Because usually I was just kind of laughing, like just nod and be like, “Yeah, I’m looking, man. I’m looking.” So I got to his office and I spoke to him and I sat down and he was smiling and we were talking and he was like, “Man.” He’s like, “We got to get you married, man. You dating anybody?” And I was like, “No.” And I was like, “I got to be honest with you. I’ve been disappointed in that particular area because, naturally, I’m at Belhaven, a lot of my friends and a lot of the people that I’m building relationships with are white. And as a result, a lot of the young ladies that I’m interested in at this moment, because of the friendships that have been built, are also white.”
And so I was like, “I’m just kind of disappointed by that.” And I just stopped right there and I waited for his response because I wanted to see how he was going to respond to that. Because this was my test to see if I could trust him. Because again, I realized that this guy probably would have done almost anything for me, but this was the test. So he looks at me and he says, “Well, Phillip,” he was like, “How do your parents feel about that?” I was like… said to myself, “That’s odd.” I was like, “Well,” I was like, “Actually,” I was like, “My family, they kind of were trying to figure out motives. They kind of want to know why. But they’ve always treated the young ladies I would bring home and introduce them to with respect. And eventually opened themselves up to get to know them as people and got to a point where it wasn’t just accepting that. It was like, “Okay, cool. She’s a sweet girl. And we’re going to treat her like she’s family.””
And then I waited on his response again. And he said, “Well, I don’t know what to tell you.” And I was like, “Got you. Appreciate that. That’s super helpful to know.” Later on a mentor of mine told me that one night they were at his house and he said, essentially, “I don’t know if I can do Brown grandbabies. And I don’t know what I would do if one of my kids brought home somebody that was Black.” I thought that was extremely hurtful. This person was a churchman. And to experience that was probably not… Because we were close enough, but we weren’t like… he hadn’t been mentoring me for years, but he was someone that I was building a relationship with and to get that sort of callous implicit response, because he never said anything to incriminate himself, was extremely discouraging. So that’s probably my most hurtful experience of individual racism because it was somebody that I actually knew, not just a girl’s grandmother or a girl’s parents.
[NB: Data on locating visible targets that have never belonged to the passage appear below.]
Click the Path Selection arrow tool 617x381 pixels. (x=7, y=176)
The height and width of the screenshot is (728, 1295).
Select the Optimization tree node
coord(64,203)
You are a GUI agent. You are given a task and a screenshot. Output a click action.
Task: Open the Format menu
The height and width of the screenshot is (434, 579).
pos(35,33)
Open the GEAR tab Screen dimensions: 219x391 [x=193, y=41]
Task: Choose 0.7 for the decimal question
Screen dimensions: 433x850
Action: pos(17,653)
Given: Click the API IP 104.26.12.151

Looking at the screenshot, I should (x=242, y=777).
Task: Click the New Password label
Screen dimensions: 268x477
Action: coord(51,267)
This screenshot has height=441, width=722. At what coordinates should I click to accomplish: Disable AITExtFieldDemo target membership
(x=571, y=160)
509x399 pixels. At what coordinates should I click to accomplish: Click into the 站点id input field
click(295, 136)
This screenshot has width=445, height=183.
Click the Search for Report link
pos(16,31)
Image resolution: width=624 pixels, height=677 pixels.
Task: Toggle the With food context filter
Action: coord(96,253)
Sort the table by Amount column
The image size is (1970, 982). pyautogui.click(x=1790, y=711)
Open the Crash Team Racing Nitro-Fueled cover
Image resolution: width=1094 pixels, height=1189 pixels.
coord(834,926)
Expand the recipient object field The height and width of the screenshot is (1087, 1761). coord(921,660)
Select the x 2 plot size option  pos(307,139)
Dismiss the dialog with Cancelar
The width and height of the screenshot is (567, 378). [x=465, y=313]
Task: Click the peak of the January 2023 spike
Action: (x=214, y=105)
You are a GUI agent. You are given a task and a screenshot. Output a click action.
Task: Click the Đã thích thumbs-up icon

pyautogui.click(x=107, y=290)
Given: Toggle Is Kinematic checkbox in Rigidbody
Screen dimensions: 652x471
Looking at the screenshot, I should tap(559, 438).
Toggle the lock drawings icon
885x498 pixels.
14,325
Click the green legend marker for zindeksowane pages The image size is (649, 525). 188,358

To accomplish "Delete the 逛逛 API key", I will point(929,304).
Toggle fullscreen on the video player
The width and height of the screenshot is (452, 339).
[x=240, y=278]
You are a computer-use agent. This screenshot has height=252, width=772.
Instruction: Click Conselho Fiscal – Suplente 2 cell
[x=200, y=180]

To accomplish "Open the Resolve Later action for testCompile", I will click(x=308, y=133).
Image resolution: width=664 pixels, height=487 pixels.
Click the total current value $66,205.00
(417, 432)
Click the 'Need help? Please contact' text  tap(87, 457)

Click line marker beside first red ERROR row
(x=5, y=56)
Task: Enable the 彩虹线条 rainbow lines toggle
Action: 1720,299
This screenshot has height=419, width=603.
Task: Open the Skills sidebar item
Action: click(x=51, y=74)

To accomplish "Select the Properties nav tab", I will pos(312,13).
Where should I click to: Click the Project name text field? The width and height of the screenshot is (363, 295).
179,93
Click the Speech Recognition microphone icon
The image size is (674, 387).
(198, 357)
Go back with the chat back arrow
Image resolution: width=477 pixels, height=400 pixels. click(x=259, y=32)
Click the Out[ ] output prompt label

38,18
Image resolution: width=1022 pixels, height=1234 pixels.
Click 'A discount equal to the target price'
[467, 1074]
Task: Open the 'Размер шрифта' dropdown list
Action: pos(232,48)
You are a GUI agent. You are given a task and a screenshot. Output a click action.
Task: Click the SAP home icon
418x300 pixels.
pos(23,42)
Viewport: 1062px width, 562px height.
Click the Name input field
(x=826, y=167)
Jim Davis: Man, I’m sorry that you had to go through that, and I really appreciate you sharing that story with us. We’re going to land the plane here. This has been so helpful. I appreciate you. I listen to your voice in a number of different places. I think you have a valuable voice that God is using. And even just in this episode, you can see your restraint and where you could throw people under the bus and you’re not. And that’s the heart of what we’re doing. We want to be charitable. We want to work for unity. We don’t want unnecessary divisiveness, but we want truth and we want to strive for a gospel ethic. So man, thank you for… Clearly you didn’t just hop on this. You thought through it and you’ve prepared. I just appreciate you and your time here with us today.
Phillip Holmes: Hey, thanks guys. I appreciate you having me.